Earlier this week a pack of eager fashion hounds, buyers, breathless students and general camp hangers-on trotted their way around the Serpentine, guided by pouting Lily Allen lookalikes clutching red balloons showing us all the way to the Luella show. After cups of coffee and pink pig-shaped meringues, Luella got the party started with a range of pretty puffy dresses and girly handbags.

At Marios Schwab, people were jostling for position and the excitement was palpable as no one knew what to expect from the half-Greek, half-Austrian 31-year-old. What they got was a whiff of safari and some tight dresses in muted shades that had been on the wrong end of a fight with a length of silver crystal rope.


This week, London is crackling with the vitality of Fashion Week. TV crews wait outside venues to pounce on anyone who looks as if they might know their Duro Olowu from their Todd Lynn. Pretty giraffe-limbed girls and boys who look like Viktor & Rolf are ferried around town like an eccentric school trip for the leggy and the fashion-crazed.

The unpredictability of London designers is part of their charm.
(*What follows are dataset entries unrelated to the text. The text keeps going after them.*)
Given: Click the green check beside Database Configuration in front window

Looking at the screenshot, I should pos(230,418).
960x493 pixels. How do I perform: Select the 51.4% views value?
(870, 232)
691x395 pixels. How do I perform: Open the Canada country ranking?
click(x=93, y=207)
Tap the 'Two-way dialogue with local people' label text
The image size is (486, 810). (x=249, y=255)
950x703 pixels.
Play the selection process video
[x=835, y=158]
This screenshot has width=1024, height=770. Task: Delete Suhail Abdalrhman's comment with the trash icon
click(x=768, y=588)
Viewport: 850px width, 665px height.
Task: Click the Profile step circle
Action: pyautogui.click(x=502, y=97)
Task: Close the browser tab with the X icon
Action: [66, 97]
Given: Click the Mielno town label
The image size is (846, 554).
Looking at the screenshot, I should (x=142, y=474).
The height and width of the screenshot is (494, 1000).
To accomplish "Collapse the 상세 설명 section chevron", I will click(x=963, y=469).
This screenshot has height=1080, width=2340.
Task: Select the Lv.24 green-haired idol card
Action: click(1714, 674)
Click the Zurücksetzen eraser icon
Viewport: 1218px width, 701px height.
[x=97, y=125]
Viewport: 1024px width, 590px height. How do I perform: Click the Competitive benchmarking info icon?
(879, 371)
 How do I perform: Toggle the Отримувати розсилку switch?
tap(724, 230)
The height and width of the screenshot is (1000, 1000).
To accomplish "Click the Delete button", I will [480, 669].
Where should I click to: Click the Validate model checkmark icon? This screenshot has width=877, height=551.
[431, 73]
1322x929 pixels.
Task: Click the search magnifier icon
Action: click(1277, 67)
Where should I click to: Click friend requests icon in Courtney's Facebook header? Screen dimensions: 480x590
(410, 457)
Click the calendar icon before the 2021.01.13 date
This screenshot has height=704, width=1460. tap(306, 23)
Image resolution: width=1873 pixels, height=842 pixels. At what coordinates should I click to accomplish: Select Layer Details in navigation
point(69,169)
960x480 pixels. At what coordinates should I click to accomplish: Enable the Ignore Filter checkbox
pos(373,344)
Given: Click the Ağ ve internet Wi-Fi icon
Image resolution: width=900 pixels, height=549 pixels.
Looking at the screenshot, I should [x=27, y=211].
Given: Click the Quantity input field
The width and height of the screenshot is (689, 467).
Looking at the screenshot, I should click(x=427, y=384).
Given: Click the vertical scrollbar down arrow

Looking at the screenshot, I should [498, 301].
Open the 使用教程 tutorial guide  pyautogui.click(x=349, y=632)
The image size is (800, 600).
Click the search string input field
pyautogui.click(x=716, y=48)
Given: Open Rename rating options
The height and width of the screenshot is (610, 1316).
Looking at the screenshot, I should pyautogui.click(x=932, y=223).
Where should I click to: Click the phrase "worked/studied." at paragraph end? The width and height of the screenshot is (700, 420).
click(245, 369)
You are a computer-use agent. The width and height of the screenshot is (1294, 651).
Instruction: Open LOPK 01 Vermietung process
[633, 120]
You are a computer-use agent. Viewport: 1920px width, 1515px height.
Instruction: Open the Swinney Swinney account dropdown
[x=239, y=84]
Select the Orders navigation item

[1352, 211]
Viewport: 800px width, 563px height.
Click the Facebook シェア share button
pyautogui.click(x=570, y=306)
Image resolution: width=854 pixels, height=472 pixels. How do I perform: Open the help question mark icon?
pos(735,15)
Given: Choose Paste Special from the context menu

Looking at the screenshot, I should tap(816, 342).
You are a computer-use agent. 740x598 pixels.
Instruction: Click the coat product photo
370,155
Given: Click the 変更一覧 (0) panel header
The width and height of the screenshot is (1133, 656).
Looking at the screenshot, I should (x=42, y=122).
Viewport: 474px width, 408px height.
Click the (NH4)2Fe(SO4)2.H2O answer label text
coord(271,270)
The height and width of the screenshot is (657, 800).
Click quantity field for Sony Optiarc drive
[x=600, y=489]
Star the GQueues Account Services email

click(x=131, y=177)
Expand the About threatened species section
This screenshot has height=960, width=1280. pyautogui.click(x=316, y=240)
New York Fashion Week has turned into a giant red carpet, hogged by Victoria Beckham and J-Lo, with a catwalk attached full of sheaths of impeccable taste and wearability (Manhattan is the spiritual home of smart casual).

Milan and Paris are about big-name hunting, where only the strongest survive. Which leaves London with all the fun of the fashion fair; its weakness (that success tends to emigrate) is its strength (there aren't the big names that secure the schedules in the other cities).

And it does work: there are designers who five years ago were showing on a friend's roof terrace who now see their clothes featured on supermodels in American Vogue. If you're experimental and free-spirited — like Erdem or Christopher Kane — London may be the only place you'll get a look-in because elsewhere, everyone's too busy staring at celebrities or sucking up to advertisers.

Even though London Fashion Week has been squeezed down to five days from next spring, the London lot will still be the most extreme. Gareth Pugh, he of the latex gimp suit a couple of years ago, is showing in Paris now.

Jonathan Saunders is already flying the flag in New York, McQueen and McCartney have the clout of international designers twice their age. London Fashion Week is the hothouse of fearless invention. Where else could a gimp costume be a passport to Paris?